::: Data excerpts

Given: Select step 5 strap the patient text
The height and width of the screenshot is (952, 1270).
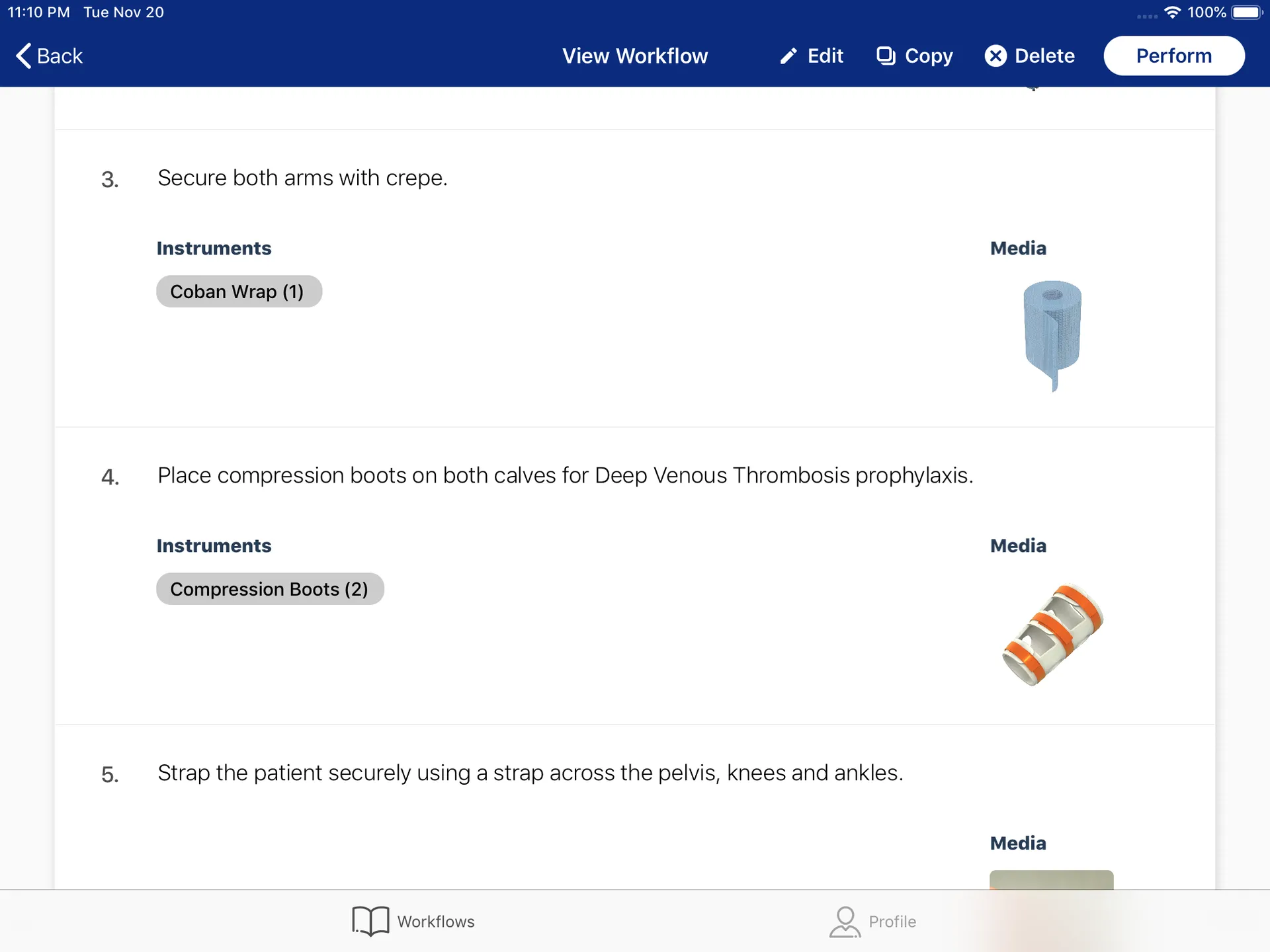Looking at the screenshot, I should point(530,773).
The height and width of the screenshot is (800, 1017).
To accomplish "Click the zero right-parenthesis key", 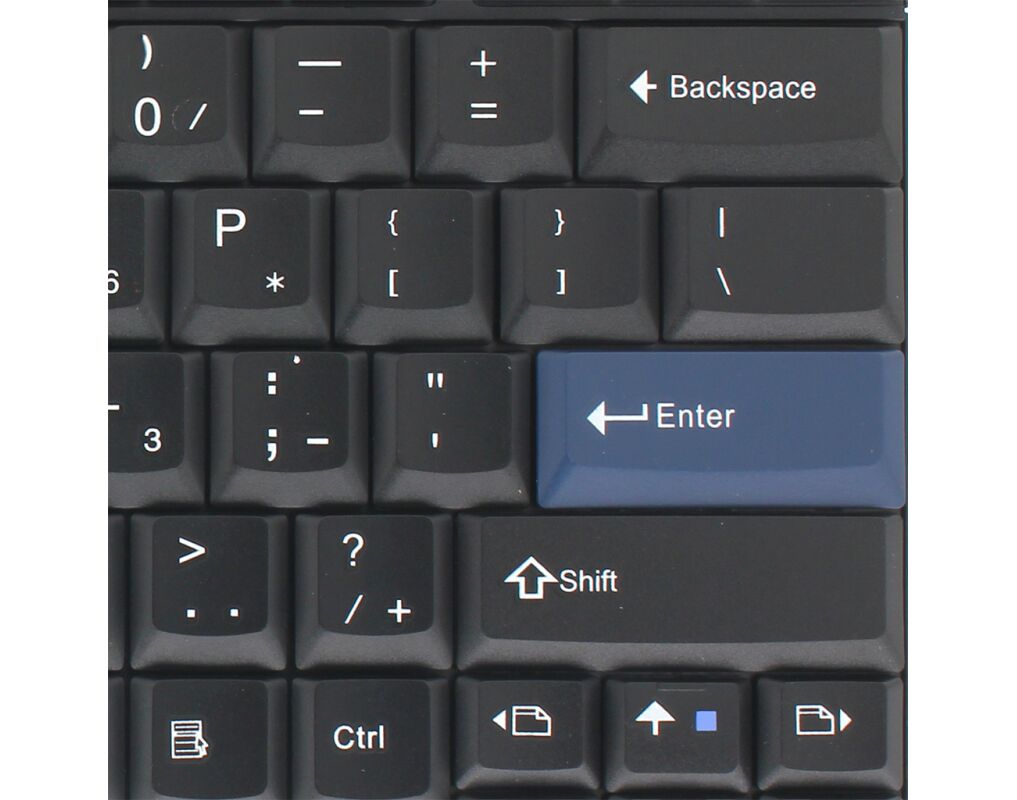I will click(x=178, y=103).
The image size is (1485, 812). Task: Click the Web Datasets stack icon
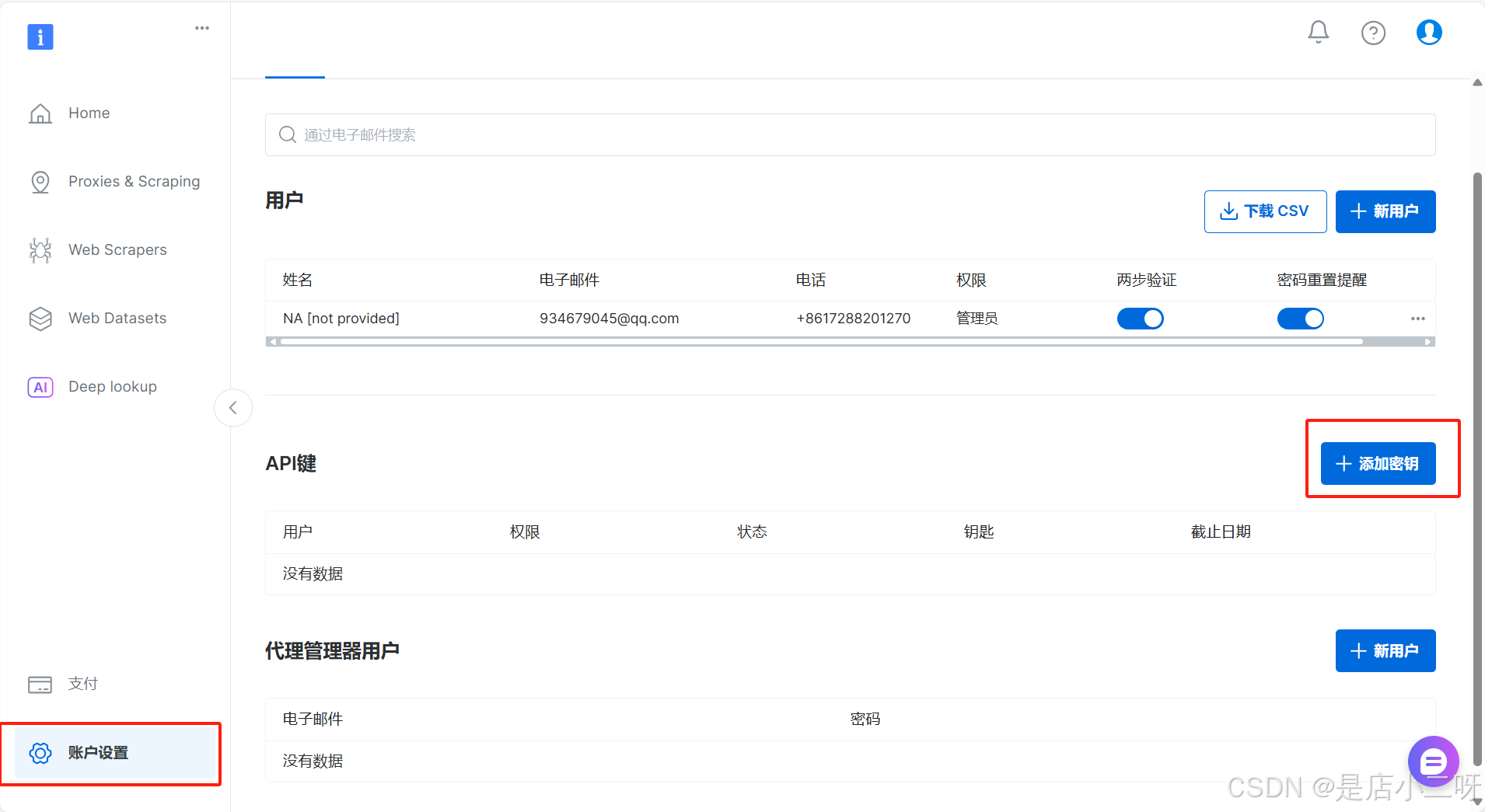tap(40, 319)
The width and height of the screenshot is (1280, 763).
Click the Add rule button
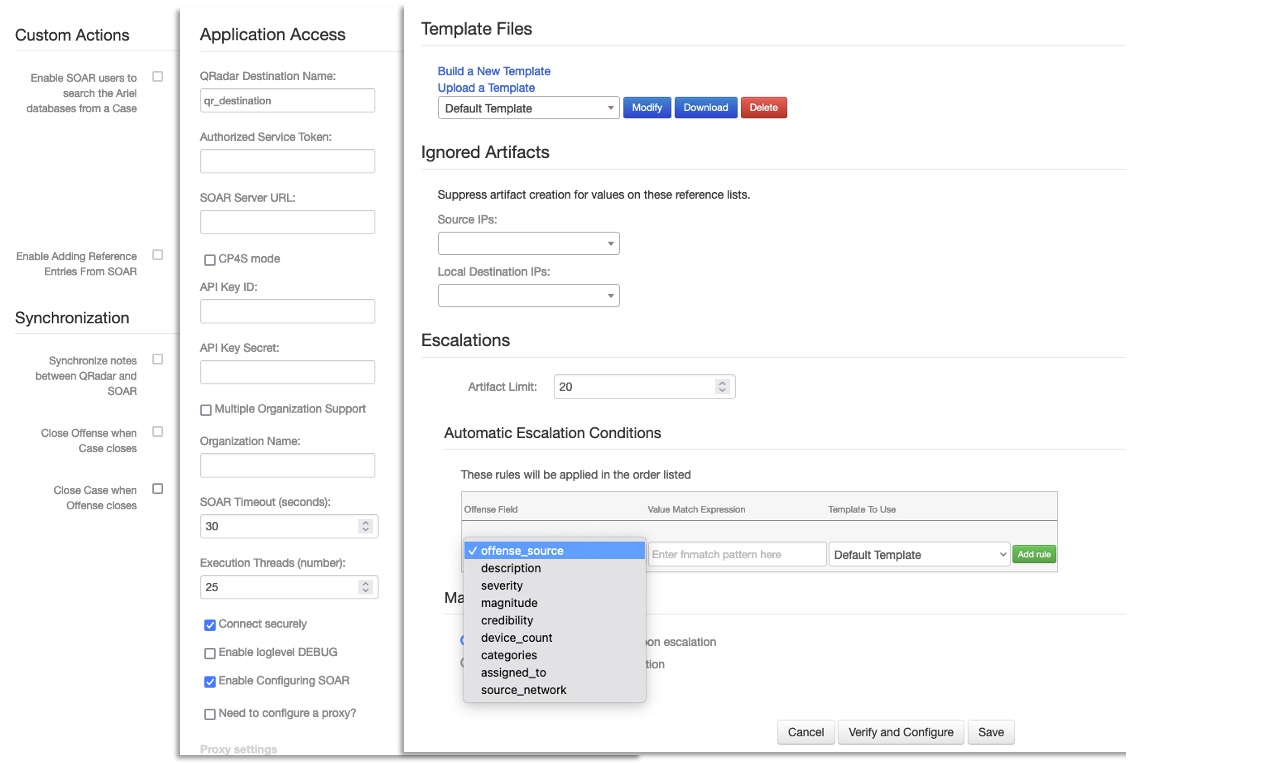[1033, 553]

::::::

Your task is to retype exactly the lines that run from the line with "The image size" through the last line of the material, with the pictures left out.

The image size is (1485, 812). Task: Click the Web Datasets stack icon
tap(40, 319)
The width and height of the screenshot is (1280, 763).
Click the Add rule button
[1033, 553]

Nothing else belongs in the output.